Barakzai, eine ehenmalige Mitarbeiterin im Präsidialamt, berichtet von der Brutalität, mit der die Taliban den Protesten der Frauen entgegentraten. Gewehrkolben, Pfefferspray, Tränengas, Elektroschocks, Peitschen: Alles war den neuen Machthabern recht, um die Demonstrantinnen auseinanderzutreiben und ihnen Angst davor einzujagen, erneut auf der Straße zu protestieren.
Von den Frauen, die sie seit vergangenem September in Afghanistan interviewt hat, sei Razia Barakzai die einzige, die sich weiterhin dort aufhält, sagt Nahid Shahalimi im DW-Interview. Sie und ihre Mitstreiterinnen hatten bereits einen Weg gefunden, auch sie aus Afghanistan herauszuholen, sagt Shahalimi. "Aber sie wollte bleiben, da sie ihre Eltern nicht zurücklassen wollte. Seitdem hat sie eine Odyssee durch mehrere afghanische Städte hinter sich. Auch im Iran hat sie sich eine Zeitlang versteckt. Inzwischen hält sie sich wieder in Afghanistan auf."
Das Risiko, von den Taliban aufgespürt und womöglich getötet zu werden, sei für politisch engagierte Frauen hoch, sagt Nahid Shahalimi. Deswegen hätten sich fast alle ihrer Gesprächspartnerinnen dazu entschieden, das Land zu verlassen. Zu ihnen zählt etwa die ehemalige Parlamentsabgeordnete Fausia Kufi, Gründerin der Partei "Movement of Change for Afghanistan". Zusammen mit drei anderen Frauen hatte sie an den Friedensverhandlungen mit den Taliban 2020 in Doha teilgenommen, wo sie sich derzeit aufhält. Sie hat in Afghanistan ein Attentat überlebt, ihr Ehemann, ihr Vater und ihre Brüder kamen bei Anschlägen ums Leben.

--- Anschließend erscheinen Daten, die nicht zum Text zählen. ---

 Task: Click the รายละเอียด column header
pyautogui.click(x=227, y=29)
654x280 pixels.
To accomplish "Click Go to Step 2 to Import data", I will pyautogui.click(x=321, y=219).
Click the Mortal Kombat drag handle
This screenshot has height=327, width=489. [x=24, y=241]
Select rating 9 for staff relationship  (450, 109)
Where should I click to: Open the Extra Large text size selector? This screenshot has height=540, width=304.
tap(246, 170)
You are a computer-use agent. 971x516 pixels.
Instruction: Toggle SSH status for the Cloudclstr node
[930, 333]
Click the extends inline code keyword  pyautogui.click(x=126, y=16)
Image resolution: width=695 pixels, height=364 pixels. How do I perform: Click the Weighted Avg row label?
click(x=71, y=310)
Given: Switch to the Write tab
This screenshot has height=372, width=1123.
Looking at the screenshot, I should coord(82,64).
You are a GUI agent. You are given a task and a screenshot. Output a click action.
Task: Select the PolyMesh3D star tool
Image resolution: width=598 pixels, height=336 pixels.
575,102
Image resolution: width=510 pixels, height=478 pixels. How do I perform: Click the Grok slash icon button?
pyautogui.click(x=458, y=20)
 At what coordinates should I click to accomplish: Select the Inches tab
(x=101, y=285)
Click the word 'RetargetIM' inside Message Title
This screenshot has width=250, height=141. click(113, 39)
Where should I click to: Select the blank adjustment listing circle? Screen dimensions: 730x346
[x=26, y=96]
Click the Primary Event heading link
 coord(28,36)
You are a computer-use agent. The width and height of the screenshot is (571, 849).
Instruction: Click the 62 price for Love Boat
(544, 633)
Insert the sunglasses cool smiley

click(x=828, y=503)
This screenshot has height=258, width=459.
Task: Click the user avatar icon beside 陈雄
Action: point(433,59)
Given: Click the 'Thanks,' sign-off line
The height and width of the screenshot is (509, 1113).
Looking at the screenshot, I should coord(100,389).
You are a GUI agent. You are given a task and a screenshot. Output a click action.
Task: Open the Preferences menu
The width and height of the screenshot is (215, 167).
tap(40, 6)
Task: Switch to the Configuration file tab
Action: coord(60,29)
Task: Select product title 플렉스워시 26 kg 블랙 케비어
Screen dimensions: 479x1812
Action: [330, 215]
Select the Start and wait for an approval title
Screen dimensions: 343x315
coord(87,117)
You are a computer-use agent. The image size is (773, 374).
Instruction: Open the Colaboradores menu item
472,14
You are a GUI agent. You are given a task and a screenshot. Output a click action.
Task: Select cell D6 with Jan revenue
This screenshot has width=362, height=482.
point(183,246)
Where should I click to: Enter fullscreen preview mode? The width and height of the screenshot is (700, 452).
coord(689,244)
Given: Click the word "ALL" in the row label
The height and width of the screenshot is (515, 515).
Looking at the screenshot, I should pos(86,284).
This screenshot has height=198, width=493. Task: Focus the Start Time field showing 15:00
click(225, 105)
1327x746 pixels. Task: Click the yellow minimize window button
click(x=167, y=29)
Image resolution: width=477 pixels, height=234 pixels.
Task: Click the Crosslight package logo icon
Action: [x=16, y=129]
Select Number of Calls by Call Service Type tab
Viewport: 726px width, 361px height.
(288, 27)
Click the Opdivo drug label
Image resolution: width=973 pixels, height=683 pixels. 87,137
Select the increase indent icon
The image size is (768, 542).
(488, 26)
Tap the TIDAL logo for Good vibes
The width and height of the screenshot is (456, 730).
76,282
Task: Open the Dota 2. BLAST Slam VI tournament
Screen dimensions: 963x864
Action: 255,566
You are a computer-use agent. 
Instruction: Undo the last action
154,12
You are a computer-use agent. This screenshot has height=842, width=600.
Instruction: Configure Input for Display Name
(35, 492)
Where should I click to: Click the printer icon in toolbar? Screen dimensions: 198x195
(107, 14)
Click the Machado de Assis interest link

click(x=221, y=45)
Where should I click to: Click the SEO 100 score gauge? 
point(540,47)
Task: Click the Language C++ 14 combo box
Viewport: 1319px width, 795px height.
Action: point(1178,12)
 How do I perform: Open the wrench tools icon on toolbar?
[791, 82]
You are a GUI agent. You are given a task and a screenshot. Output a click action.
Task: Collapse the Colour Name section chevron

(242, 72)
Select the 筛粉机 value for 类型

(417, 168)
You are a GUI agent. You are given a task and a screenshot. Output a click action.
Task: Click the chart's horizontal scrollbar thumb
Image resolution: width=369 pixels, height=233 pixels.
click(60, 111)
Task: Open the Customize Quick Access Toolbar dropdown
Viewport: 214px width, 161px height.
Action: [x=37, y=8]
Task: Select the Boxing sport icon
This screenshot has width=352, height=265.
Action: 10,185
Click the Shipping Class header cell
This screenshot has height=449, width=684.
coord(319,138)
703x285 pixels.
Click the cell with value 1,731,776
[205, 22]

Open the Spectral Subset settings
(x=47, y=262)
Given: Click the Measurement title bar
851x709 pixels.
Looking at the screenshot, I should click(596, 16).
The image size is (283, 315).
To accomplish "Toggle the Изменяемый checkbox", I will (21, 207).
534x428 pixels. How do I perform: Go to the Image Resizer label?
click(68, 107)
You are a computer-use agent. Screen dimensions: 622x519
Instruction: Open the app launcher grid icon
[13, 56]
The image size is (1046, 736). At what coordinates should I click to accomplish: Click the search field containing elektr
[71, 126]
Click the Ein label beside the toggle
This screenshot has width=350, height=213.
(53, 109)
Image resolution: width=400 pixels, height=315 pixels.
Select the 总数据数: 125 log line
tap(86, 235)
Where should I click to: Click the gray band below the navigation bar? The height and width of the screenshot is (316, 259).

Doch erst die Machtübernahme der Taliban hat sie veranlasst, ihr Land zu verlassen. "Es ist erschütternd zu sehen, dass diejenigen, die aus dem Land geflohen sind, diejenigen sind, in die das Land am meisten investiert hat, um sie zu dem zu machen, was sie sind, wie zum Beispiel FacharbeiterInnen, JournalistInnen, KünstlerInnen, SchauspielerInnen und andere", erklärt sie in dem Band. "Das Land wird Jahrzehnte brauchen, um diese Talente und die Intellektuellen zurückzuholen."